Wednesday, August 30, 2017

Reading Notes: Beauty and the Basilisk

As I have stated before in previous blog posts, fantasy is one of my favorite genres. It was no surprise to me that I was lured to the retelling of the Beauty and the Beast story, with the new title being "The Three Roses,"  since it is not only fantasy, but one of my favorite fairy tales (I might have accidentally saw the new rendition of the Disney movie four times while it was in theaters).

I like the idea of the Beauty and the Beast story being about a monster that is more known throughout literature. The fact that the "beast" is a monstrous serpent gives the story, however, a more biblical feeling than I would have liked.  Making the creature more familiar is something I would be willing to keep, but I would rather it be a griffin, or something of the like. A fun aspect to play around with is, according to Medieval lore, griffins mate for life. So the griffin in the story choosing to love our protagonist forever would be a romantic aspect that adds a little more life to the characters and the story.

Griffin from Cosmographia. Found on Wikipedia Commons.
I also liked the idea that the main character had sisters. Since I am one of three girls, like in the retelling, it was more relatable to me than having the character be an only child - something that I am unfamiliar with. I think that I will keep this aspect of the story the same, while also making the sisters have a larger role in the story.

I want to add a conflict into the story. There seemed to be nothing to create tension throughout the tale other than the main character's own shortcomings (i.e: she did not want to chop off the basilisk's head). Adding a conflict to the story will make the tale more three-dimensional and not so plain. Making the conflict between the three sisters, maybe, or having the griffin and the main character argue over more than just killing one half of the pairing would suffice. I do not want to make the story cliche with the aspect of usual literary romances where one side of the couple has been in love with the other for a significant amount of time without letting anyone know. It is overdone, and if we're being honest, annoying.

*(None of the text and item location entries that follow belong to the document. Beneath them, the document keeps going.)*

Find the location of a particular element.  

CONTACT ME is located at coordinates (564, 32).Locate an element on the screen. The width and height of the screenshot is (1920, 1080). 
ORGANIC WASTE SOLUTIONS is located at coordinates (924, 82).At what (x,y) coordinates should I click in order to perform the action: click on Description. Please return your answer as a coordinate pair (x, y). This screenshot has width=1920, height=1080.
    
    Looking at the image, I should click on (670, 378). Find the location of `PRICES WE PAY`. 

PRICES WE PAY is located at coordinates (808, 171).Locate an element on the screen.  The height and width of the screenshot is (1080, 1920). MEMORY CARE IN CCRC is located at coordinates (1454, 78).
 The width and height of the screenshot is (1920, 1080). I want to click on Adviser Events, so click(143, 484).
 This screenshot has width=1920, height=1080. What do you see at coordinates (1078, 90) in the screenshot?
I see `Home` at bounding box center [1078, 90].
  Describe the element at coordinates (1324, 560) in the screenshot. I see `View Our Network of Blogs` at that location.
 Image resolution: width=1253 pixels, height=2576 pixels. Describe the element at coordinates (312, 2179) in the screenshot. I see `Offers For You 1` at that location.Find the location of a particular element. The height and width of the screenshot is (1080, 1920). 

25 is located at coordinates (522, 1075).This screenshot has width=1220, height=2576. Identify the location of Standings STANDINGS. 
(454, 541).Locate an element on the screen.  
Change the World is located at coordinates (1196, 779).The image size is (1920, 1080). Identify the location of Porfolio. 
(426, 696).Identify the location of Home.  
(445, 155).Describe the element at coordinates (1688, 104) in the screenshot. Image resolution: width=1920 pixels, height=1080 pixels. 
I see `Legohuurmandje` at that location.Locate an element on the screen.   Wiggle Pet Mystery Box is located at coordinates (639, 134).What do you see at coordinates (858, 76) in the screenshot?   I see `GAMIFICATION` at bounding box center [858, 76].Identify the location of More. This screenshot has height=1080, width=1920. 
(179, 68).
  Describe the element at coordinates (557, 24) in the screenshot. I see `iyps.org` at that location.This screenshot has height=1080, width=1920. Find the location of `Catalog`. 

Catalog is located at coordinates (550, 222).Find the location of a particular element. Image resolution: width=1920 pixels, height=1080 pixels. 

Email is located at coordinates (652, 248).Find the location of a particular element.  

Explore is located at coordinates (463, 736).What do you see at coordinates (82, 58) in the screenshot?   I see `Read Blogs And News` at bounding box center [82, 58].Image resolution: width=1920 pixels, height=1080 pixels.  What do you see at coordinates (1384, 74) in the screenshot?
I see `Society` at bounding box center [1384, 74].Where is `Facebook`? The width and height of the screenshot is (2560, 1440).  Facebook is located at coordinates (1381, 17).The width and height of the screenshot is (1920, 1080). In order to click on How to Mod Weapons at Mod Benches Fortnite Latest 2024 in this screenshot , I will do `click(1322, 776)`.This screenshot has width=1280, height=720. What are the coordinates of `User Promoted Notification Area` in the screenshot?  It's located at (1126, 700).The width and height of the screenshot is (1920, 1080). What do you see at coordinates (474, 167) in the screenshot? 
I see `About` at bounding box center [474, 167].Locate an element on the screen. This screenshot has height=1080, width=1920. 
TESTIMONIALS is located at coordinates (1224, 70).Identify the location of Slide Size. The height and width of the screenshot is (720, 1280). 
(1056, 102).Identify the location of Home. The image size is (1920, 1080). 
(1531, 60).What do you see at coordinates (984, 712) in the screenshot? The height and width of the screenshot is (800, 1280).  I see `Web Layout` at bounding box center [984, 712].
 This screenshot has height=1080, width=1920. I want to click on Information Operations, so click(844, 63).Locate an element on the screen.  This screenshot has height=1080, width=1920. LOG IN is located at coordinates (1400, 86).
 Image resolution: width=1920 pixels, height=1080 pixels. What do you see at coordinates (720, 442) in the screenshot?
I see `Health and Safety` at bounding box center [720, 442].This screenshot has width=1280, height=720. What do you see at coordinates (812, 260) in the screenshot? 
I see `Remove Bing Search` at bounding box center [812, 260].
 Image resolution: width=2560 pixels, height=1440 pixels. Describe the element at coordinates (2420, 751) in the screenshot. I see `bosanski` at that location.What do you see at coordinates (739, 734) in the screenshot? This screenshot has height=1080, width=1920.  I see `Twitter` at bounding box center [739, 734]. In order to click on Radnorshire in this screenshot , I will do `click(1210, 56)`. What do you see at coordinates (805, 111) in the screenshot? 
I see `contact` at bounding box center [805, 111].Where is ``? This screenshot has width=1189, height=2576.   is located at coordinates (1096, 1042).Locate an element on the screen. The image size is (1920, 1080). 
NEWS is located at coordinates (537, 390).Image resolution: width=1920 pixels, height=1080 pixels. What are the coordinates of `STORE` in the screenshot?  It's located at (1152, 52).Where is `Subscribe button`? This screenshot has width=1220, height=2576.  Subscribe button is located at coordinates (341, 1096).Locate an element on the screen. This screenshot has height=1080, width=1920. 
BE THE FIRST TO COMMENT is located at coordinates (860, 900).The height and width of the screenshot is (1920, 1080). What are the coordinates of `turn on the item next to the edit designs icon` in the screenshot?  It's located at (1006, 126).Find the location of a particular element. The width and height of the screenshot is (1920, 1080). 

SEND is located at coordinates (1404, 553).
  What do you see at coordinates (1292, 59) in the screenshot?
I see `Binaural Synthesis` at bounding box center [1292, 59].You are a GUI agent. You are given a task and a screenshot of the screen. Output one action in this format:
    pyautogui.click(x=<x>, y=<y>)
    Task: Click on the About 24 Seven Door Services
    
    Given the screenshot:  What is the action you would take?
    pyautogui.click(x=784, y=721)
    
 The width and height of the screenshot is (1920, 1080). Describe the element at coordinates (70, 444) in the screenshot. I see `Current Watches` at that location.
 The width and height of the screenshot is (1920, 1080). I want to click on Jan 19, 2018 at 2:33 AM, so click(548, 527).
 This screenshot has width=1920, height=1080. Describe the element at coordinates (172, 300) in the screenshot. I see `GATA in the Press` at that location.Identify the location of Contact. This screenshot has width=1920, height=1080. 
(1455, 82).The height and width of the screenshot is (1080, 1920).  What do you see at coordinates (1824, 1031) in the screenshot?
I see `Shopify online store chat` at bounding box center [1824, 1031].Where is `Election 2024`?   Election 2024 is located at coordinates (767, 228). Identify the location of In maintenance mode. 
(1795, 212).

Why Teenage Boys in YA novels are boring by bookbookchai on Tumblr
The language used in the story is quite simple, and the grammar/how sentences are laid out makes the text kind of confusing to read. I would try to extend my descriptions so that the readers are aware of their surroundings throughout the story, but try to keep it so they are not confused with the language that I choose. Using more modern language will not only make the story easier to read, but it will make an already fantastical tale just a little more relatable for the audience.

All in all, I'm looking forward to rewriting this story into something that I will enjoy, and hopefully others will enjoy reading as well.